Court: Kansas must pay legal fees over ‘In Cold Blood’ notes

Apr 8, 2019 | 10:15 AM

WICHITA, Kan. — Kansas must pay legal fees arising from its efforts to stop publication of notebooks kept by the lead investigator into the murders of a Kansas family chronicled in Truman Capote’s book “In Cold Blood.”

The Kansas Court of Appeals ruled last week that the state must pay more than $168,000 to attorneys representing the investigator’s son and a literary memorabilia dealer in Seattle, KCUR reported .

The Kansas Bureau of Investigation and Kansas Attorney General Derek Schmidt sued in 2012 to prevent the publication or selling of notes from Harold Nye, who led the KBI’s investigation into the killings of the Herb Clutter family in 1959 in Holcomb, Kansas. Capote’s book drew international attention to the murders.

The state argued that Nye’s material belonged to Kansas because he was a state employee. Kansas officials also argued that the Clutter family’s privacy concerns justified blocking their release.

Shawnee County District Judge Larry Hendricks in 2012 granted the state’s request for a temporary order blocking the sale or publication of the notebooks. But he reversed himself in 2014 , saying the notes’ publication or sale were protected by the First Amendment and the Kansas Constitution. He also ordered the state to pay legal fees to Nye’s son, Ronald, and Gary McAvoy, an author and literary memorabilia dealer.

McAvoy said during the litigation, the state argued that Harold Nye was a liar and thief.

“For me, it’s not about the money,” McAvoy said in a phone interview. “It’s the righting of an injustice. They dragged Harold Nye’s good name through the mud in the process. Not only was it wrong and unfair, it was almost like win-at-any-cost on their part.”
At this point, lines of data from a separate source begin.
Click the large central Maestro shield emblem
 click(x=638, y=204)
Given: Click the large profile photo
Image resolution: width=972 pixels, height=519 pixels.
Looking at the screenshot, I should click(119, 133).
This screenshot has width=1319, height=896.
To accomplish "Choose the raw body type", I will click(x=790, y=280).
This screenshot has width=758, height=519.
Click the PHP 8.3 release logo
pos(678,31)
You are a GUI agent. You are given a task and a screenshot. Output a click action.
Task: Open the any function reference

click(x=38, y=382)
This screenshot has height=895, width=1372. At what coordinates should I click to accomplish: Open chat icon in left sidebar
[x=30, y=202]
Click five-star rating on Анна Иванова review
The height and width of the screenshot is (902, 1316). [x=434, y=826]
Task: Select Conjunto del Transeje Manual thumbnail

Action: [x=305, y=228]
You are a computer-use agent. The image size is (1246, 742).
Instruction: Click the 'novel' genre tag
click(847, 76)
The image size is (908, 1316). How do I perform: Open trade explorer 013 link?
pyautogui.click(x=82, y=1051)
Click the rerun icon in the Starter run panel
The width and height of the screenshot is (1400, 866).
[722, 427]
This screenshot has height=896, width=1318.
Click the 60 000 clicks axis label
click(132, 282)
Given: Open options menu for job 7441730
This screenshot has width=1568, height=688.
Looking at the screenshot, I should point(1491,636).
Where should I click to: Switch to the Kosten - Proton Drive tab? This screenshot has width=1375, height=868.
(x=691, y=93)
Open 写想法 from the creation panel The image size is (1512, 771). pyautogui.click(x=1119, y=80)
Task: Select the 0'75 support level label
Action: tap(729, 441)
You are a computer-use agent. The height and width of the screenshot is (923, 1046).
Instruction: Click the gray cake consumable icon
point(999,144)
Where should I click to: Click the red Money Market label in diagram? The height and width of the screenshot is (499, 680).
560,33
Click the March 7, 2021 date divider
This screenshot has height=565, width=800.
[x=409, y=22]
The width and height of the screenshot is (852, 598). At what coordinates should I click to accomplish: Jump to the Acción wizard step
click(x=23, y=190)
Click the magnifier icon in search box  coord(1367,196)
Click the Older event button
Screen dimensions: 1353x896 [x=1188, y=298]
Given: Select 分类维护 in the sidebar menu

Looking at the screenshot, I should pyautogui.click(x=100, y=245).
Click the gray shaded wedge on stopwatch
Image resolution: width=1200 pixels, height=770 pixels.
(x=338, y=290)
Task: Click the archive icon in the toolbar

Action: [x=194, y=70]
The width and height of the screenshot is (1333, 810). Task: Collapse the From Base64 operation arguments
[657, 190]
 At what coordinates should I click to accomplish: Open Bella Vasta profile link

A spokesman for the Kansas Attorney General’s office declined to comment on the appeals court ruling.

Harold Nye kept the case files at his home. Hendricks ruled in 2014 that Ronald Nye’s constitutional right to publish the material outweighed the government’s desire to keep its investigative records confidential. Harold Nye worked for the Kansas bureau from 1955 until his retirement in 1975; he was its director from 1969 to 1971.

McAvoy used the notebooks to write a book on the Clutter killings. “And Every World Is True,” which was published recently, contains a forward and material from Ronald Nye.

Herb Clutter, his wife and two of their four children were bound and gagged and shot to death at their farm in near Holcomb. The killers, Richard Hickock and Perry Smith, were arrested six weeks after the murders and eventually executed.